**** Given records
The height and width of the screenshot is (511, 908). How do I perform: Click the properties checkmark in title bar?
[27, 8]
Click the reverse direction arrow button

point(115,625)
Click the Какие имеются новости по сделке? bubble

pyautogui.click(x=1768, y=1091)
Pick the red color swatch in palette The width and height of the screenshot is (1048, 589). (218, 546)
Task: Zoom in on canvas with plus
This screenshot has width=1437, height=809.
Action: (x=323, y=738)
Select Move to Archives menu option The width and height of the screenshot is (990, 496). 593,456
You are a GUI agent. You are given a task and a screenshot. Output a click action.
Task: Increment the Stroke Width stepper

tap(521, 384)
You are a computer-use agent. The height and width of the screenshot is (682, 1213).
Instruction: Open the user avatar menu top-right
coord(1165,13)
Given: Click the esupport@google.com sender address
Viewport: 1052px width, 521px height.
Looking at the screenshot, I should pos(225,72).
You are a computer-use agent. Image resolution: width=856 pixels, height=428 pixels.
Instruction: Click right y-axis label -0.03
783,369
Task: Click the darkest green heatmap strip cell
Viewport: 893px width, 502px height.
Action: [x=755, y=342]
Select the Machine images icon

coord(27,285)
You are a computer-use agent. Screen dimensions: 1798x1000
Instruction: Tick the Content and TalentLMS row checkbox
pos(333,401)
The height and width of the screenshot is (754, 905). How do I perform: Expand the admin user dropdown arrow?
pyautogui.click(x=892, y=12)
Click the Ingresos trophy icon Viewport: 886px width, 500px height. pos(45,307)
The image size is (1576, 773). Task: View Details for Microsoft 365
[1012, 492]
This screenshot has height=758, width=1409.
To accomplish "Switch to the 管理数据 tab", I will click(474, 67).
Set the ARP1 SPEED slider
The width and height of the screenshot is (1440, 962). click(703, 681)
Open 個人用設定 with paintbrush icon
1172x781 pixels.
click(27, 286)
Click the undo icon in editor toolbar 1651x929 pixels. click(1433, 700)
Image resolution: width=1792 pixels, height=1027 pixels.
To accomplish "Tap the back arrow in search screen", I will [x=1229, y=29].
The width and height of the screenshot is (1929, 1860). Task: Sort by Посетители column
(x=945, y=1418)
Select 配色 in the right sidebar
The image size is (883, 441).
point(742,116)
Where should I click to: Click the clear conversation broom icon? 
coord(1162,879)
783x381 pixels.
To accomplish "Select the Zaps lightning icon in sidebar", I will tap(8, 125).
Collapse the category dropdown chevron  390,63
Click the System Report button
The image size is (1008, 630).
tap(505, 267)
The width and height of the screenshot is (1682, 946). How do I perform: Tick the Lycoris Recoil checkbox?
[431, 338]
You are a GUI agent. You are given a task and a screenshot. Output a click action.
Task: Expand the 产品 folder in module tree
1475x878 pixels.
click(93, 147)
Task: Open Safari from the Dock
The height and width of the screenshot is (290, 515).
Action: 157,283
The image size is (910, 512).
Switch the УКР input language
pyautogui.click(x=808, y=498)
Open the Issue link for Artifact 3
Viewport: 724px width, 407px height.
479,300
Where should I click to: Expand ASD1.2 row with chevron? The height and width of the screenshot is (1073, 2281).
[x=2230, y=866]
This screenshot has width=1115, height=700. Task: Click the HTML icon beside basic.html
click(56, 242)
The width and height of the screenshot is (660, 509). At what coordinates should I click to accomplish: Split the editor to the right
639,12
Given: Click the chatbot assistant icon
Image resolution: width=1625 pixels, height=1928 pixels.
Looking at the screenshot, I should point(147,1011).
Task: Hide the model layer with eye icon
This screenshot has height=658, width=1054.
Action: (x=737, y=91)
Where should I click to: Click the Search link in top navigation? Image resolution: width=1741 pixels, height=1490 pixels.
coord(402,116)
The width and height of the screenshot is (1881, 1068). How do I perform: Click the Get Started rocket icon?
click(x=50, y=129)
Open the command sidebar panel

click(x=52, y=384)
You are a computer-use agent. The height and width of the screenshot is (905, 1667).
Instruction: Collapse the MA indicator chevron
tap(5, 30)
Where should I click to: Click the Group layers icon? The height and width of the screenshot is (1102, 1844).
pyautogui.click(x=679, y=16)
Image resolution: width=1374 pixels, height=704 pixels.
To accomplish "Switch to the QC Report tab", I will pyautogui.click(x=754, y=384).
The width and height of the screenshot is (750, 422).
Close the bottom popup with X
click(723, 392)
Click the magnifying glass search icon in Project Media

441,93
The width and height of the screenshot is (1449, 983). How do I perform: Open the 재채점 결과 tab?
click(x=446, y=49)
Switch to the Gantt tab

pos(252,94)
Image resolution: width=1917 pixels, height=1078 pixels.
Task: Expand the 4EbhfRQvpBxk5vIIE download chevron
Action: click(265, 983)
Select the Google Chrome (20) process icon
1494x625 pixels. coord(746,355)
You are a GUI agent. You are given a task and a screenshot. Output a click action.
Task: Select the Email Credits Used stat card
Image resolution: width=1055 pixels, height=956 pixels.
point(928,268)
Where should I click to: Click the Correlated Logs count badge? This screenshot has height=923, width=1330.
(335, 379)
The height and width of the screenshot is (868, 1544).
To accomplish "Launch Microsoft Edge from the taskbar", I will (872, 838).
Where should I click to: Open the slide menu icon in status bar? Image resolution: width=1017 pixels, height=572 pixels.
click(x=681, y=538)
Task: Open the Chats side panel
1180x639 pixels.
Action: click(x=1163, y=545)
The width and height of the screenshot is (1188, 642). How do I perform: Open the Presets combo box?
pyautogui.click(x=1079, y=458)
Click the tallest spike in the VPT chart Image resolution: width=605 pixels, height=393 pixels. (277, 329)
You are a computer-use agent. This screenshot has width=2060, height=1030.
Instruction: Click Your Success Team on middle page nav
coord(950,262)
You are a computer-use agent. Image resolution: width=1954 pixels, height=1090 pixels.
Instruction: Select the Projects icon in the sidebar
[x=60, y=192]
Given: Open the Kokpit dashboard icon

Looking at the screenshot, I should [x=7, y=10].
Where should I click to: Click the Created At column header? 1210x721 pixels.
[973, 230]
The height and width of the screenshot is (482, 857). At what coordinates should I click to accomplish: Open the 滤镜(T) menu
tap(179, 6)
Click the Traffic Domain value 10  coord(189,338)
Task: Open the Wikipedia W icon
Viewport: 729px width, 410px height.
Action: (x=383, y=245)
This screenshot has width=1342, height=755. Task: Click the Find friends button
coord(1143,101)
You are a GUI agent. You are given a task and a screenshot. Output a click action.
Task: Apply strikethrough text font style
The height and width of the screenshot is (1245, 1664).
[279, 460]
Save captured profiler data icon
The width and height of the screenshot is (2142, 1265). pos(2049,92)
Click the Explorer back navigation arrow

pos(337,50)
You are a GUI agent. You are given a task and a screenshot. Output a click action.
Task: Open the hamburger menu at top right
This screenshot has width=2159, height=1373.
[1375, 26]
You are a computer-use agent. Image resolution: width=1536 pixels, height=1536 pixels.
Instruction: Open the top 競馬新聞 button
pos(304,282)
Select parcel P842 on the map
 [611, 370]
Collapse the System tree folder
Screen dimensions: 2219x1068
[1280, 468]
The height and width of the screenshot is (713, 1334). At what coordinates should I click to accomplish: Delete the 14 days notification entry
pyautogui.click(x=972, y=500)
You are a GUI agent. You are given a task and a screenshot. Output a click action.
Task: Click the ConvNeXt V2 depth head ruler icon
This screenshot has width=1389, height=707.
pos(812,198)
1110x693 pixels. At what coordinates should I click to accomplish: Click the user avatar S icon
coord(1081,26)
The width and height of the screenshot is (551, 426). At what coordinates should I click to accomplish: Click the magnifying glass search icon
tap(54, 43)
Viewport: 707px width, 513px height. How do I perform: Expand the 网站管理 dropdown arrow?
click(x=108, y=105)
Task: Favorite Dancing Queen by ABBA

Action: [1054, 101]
********
=== Activity ===
Read the listing. Report every line that includes the word "will".

=== Task solution ===
To accomplish "Switch to the 管理数据 tab", I will click(474, 67).
To accomplish "Tap the back arrow in search screen", I will [x=1229, y=29].
To accomplish "Select the Zaps lightning icon in sidebar", I will tap(8, 125).
To accomplish "Switch to the QC Report tab", I will pyautogui.click(x=754, y=384).
To accomplish "Launch Microsoft Edge from the taskbar", I will (872, 838).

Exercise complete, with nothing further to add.